Beati quei servi che il padrone al suo ritorno troverà ancora svegli; in verità io vi dico, si stringerà le vesti ai fianchi, li farà mettere a tavola e passerà a servirli. E se, giungendo nel mezzo della notte o prima dell’alba, li troverà così, beati loro!
Cercate di capire questo: se il padrone di casa sapesse a quale ora viene il ladro, non si lascerebbe scassinare la casa. Anche voi tenetevi pronti perché, nell’ora che non immaginate, viene il Figlio dell’uomo”.
Allora Pietro disse: “Signore, questa parabola la dici per noi o anche per tutti?”.
Il Signore rispose: “Chi è dunque l’amministratore fidato e prudente, che il padrone metterà a capo della sua servitù per dare la razione di cibo a tempo debito? Beato quel servo che il padrone, arrivando, troverà ad agire così. Davvero io vi dico che lo metterà a capo di tutti i suoi averi. Ma se quel servo dicesse in cuor suo: “Il mio padrone tarda a venire”, e cominciasse a percuotere i servi e le serve, a mangiare, a bere e a ubriacarsi, il padrone di quel servo arriverà un giorno in cui non se l’aspetta e a un’ora che non sa, lo punirà severamente e gli infliggerà la sorte che meritano gli infedeli.
Il servo che, conoscendo la volontà del padrone, non avrà disposto o agito secondo la sua volontà, riceverà molte percosse; quello invece che, non conoscendola, avrà fatto cose meritevoli di percosse, ne riceverà poche.

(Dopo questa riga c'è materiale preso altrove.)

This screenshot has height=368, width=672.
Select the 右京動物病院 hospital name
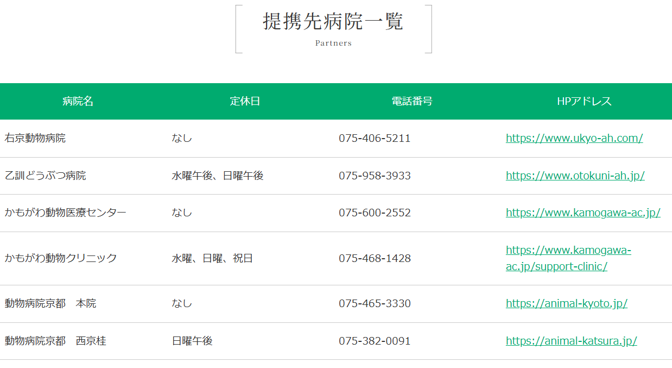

A chiunque fu dato molto, molto sarà chiesto; a chi fu affidato molto, sarà richiesto molto di più”.

In perfetta continuità con il Vangelo di domenica scorsa, l’odierno brano ripropone il tema della corretta gestione delle risorse terrene, indicando la prospettiva della salvezza eterna dell’anima come il criterio dirimente nelle scelte che siamo quotidianamente chiamati a fare con il tempo e i beni che il Signore ci dona affinché ne diventiamo onesti e fedeli amministratori.
Quali sono i moventi che più in profondità possono spingere ciascuno di noi a usare dei beni terreni secondo il cuore di Dio, mettendo in pratica il comandamento dell’amore nei confronti del nostro prossimo? Anzitutto, considerare la profonda precarietà della vita umana, il cui corso può essere bruscamente interrotto dall’arrivo – imprevisto e imprevedibile – del Signore: in questo caso, guai a noi se non ci facessimo trovare pronti, come i servi che attendono, vigili e operosi, il rientro del loro padrone. In secondo luogo, giova riflettere sul fatto che tutto ci è stato donato, a partire dalla vita stessa, e con essa ogni talento, abilità, qualità umana e dote di ingegno che ci ha permesso di realizzare quanto fin qui compiuto… Allora, esercitare la carità, in maniera generosa e perseverante, nei confronti del nostro prossimo, non è altro che un restituire quanto a nostra volta abbiamo ricevuto gratuitamente e senza merito. Così facendo, giorno dopo giorno, ci prepariamo a incontrare il Signore, vivendo l’attesa del suo ritorno nella preghiera e nella carità operosa in favore dei poveri e dei più bisognosi.